[start RECORD LIST]

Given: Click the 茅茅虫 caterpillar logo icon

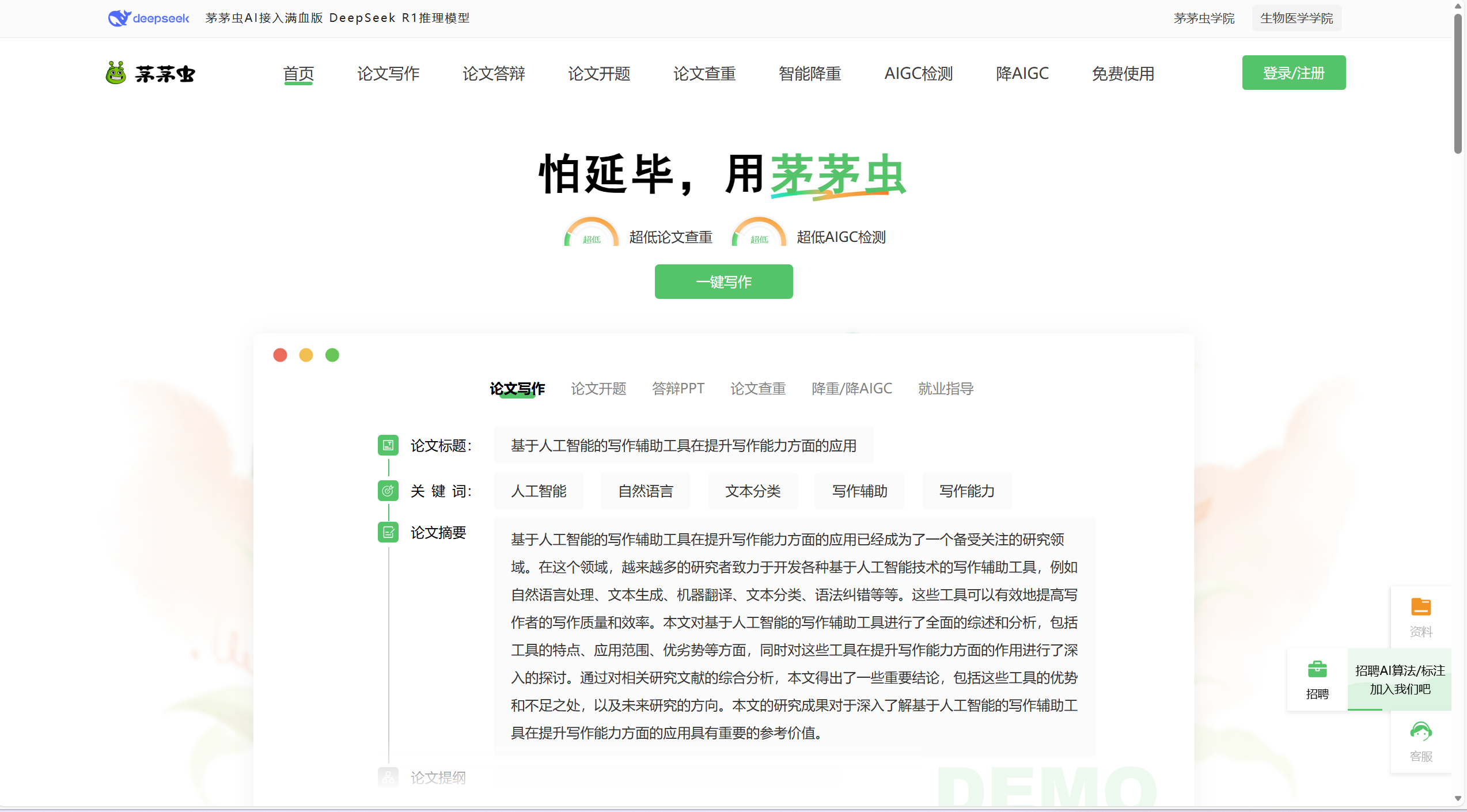Looking at the screenshot, I should coord(116,73).
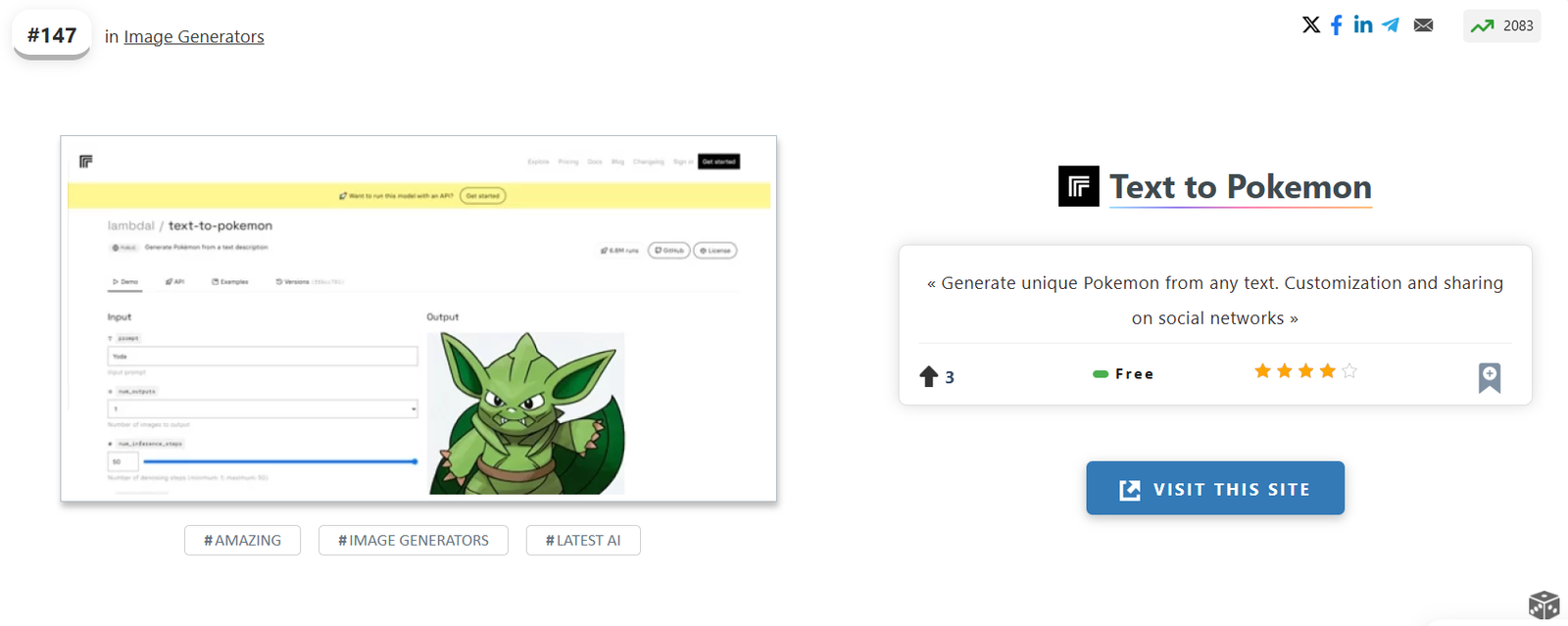This screenshot has height=626, width=1568.
Task: Click the green Free pricing label
Action: tap(1123, 374)
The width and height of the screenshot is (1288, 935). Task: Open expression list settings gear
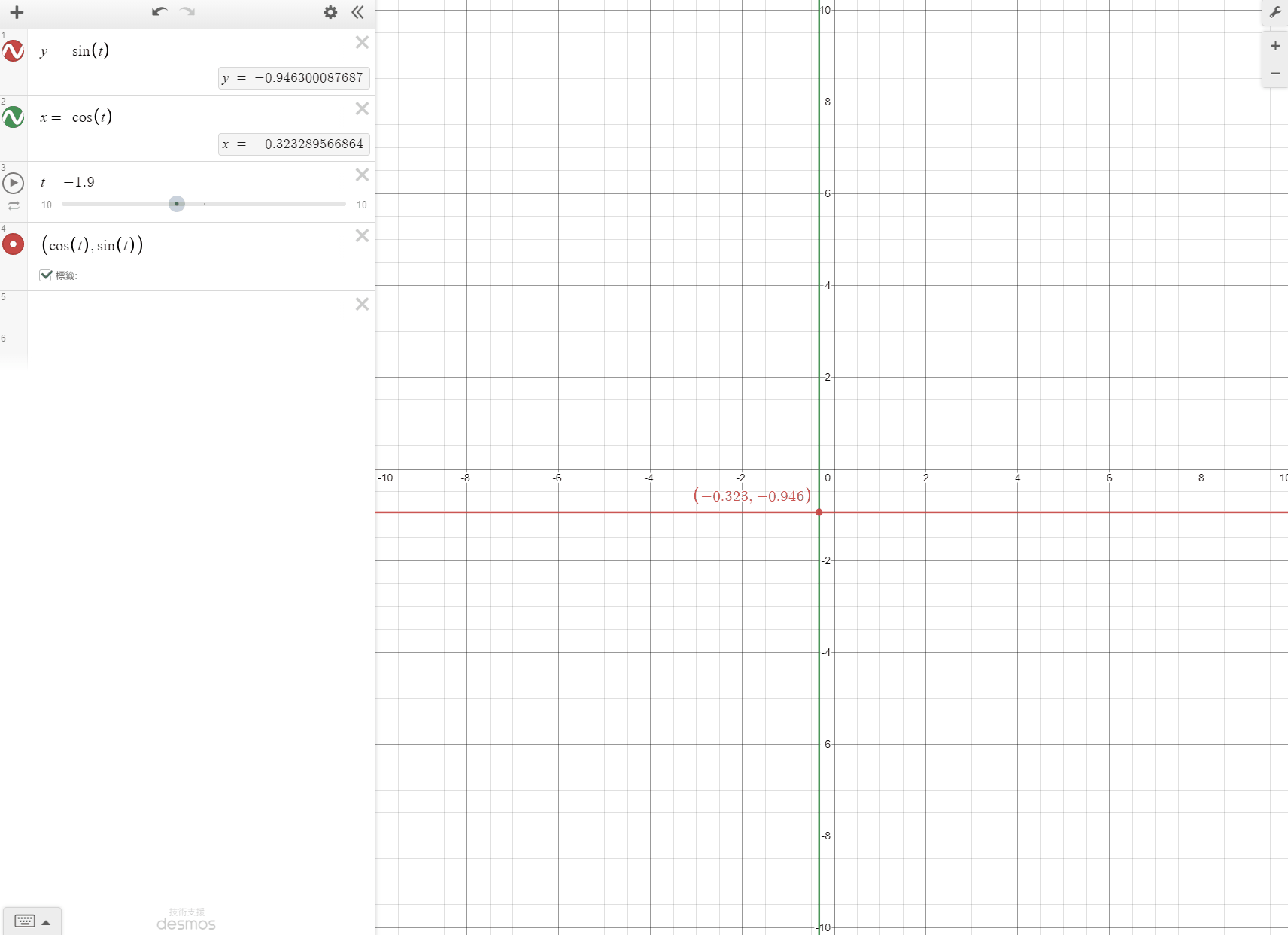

[end RECORD LIST]

STATED PROBLEM
Revise the entries by replacing "settings gear" with "cog icon" and leaving all other text unchanged. Omit the pictures from your answer.

ANSWER TO THIS TASK
Given: Click the 茅茅虫 caterpillar logo icon

Looking at the screenshot, I should coord(116,73).
This screenshot has height=626, width=1568.
Task: Click the green Free pricing label
Action: tap(1123, 374)
The width and height of the screenshot is (1288, 935). Task: Open expression list cog icon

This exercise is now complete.